Rasialisme Masih Ada Di Amerika Serikat




Baru merupakan dugaan bahwa rasialisme masih ada di Amerika Serikat, sehubungan terjadinya bentrokan antara polisi dengan penduduk kulit hitam di Ferguson, Missouri belum lama ini. Bentrokan dipicu tertembaknya Michael Brown (18 th) oleh polisi kulit putih, Darren Wilson, dengan menghunjamkan 6 butir peluru di tubuh pemuda kulit hitam itu. AS tergoncang dan Presiden Obama menyebutnya sebagai tragedi. Polisi beralasan, Brown ditembak karena ia melawan ketika polisi memintanya menyerahka diri dalam perampokan di sebuah  toko klontong. Menurut polisi sebelum ditembak, Brown menghambur ke arah polisi yang sedang mengepung  dengan menggenggam pisau sambil berteriak ‘bunuh saya sekarang’. Pertayaannya, apa polisi dalam keadaan betul-betul terdesak, tidak ada pilihan lagi selain menembak. Inilah yang perlu diselidiki untuk menentukan apa polisi
bertindak tanpa rasa kebencian dan sudah sesuai prosedur.
Kalau dalam penyelidikan ditemukan bahwa polisi menembak karena ada kesempatan dan tidak sesuai prosedur, barulah dapat dikatakan semangat rasialisme telah mendorong tindakan polisi kulit putih tersebut.
Perlakuan tidak adil terhadap masyarakat kulit hitam, sudah lama tidak terdengar terjadi di AS. Apalagi sejak Obama menjadi presiden kulit hitam pertama AS sejak 6 tahun lalu, orang cenderung berpendapat, semangat rasialisme di negeri Paman Syam itu sudah benar-benar terkubur. Boleh jadi juga masih ada tindakan rasialis di tempat-tempat tertentu, namun tdak kentara. Di Ferguson sendiri misalnya, dari  53 polisi hanya 3 orang berkulit hitam. Padahal, dua pertiga penduduknya berkulit hitam. Banyak yang beranggapan, itu terjadi karena sistem penyaringan calon anggota polisi tidak memungkinkan banyak kulit hitam dapat diterima. Walaupun ada pula pendapat, dasar kulit hitamnya tidak berminat menjadi poisi.

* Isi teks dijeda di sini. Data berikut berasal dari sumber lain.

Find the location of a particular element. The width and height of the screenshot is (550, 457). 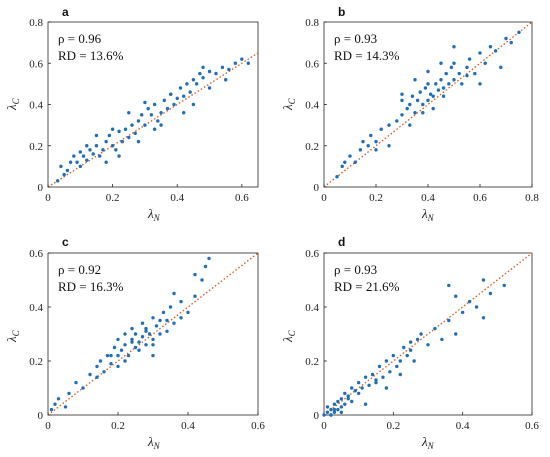

stat-rho: ρ = 0.96 is located at coordinates (80, 38).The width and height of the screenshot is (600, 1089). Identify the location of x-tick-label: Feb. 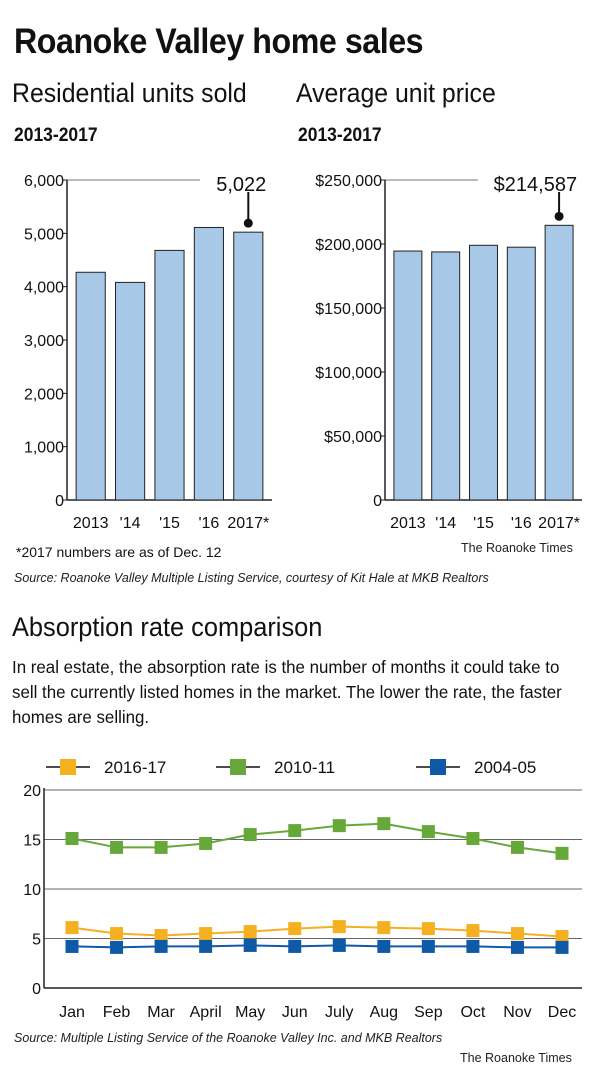
(117, 1012).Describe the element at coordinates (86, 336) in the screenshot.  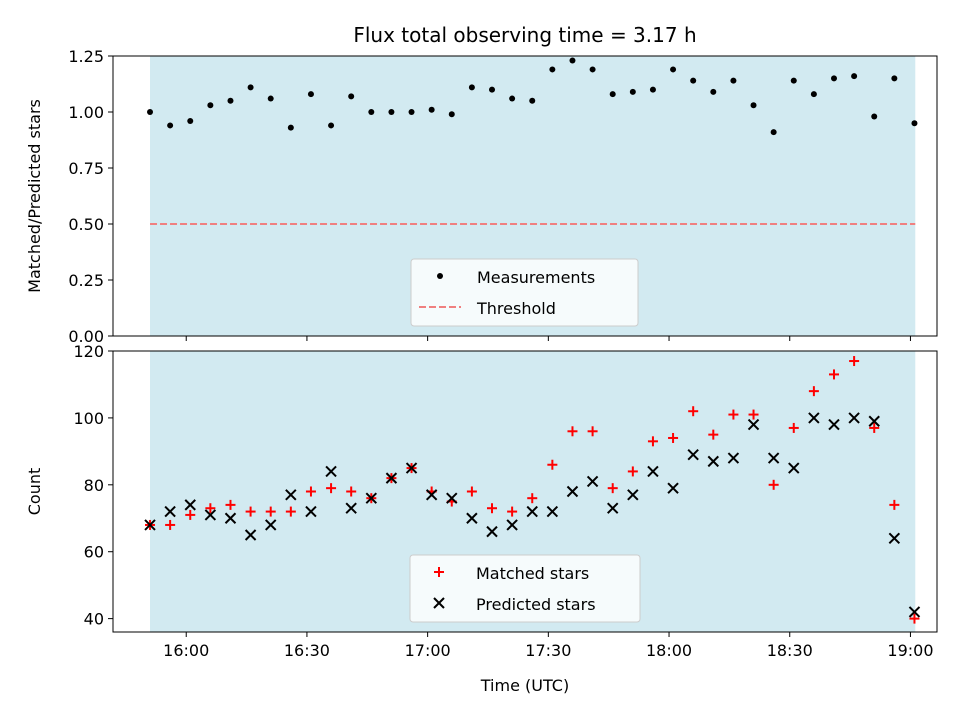
I see `y-tick-label: 0.00` at that location.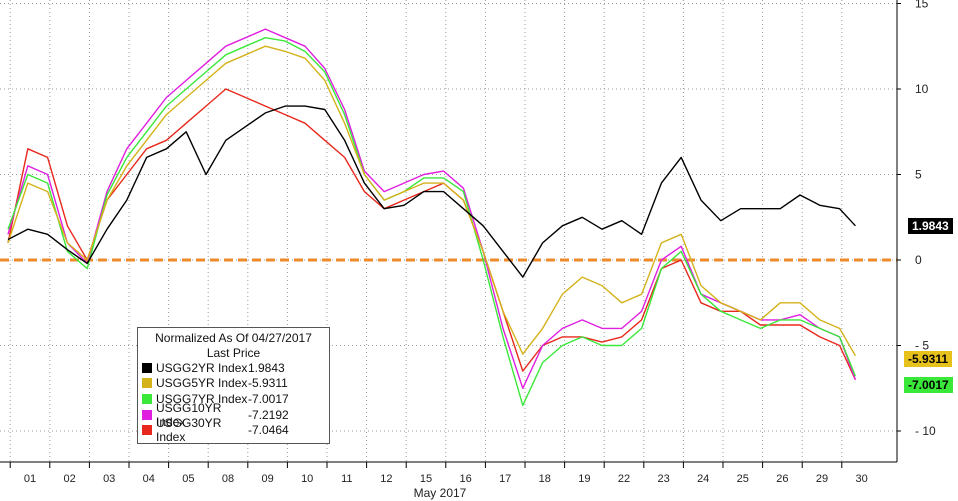  What do you see at coordinates (266, 368) in the screenshot?
I see `legend-series-value: 1.9843` at bounding box center [266, 368].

Kerusuhan di Ferguson yang melibatkan penduduk kulit hitam lawan polisi tidaklah separah saat terjadinya pembunuha tehadap Martin Luther King pada 1968, namun tetap saja tamparan bagi pemerintah AS yang berkoar sebagai pendekar demokrasi, pembela HAM. Menyelesaikan kerusuhan di Ferguson dengan menindak tegas pihak bersalah, merupakan pekerjaan tambahan bagi Presiden Obama yang  direpotkan oleh pelbagai kekacauan di luar negerinya.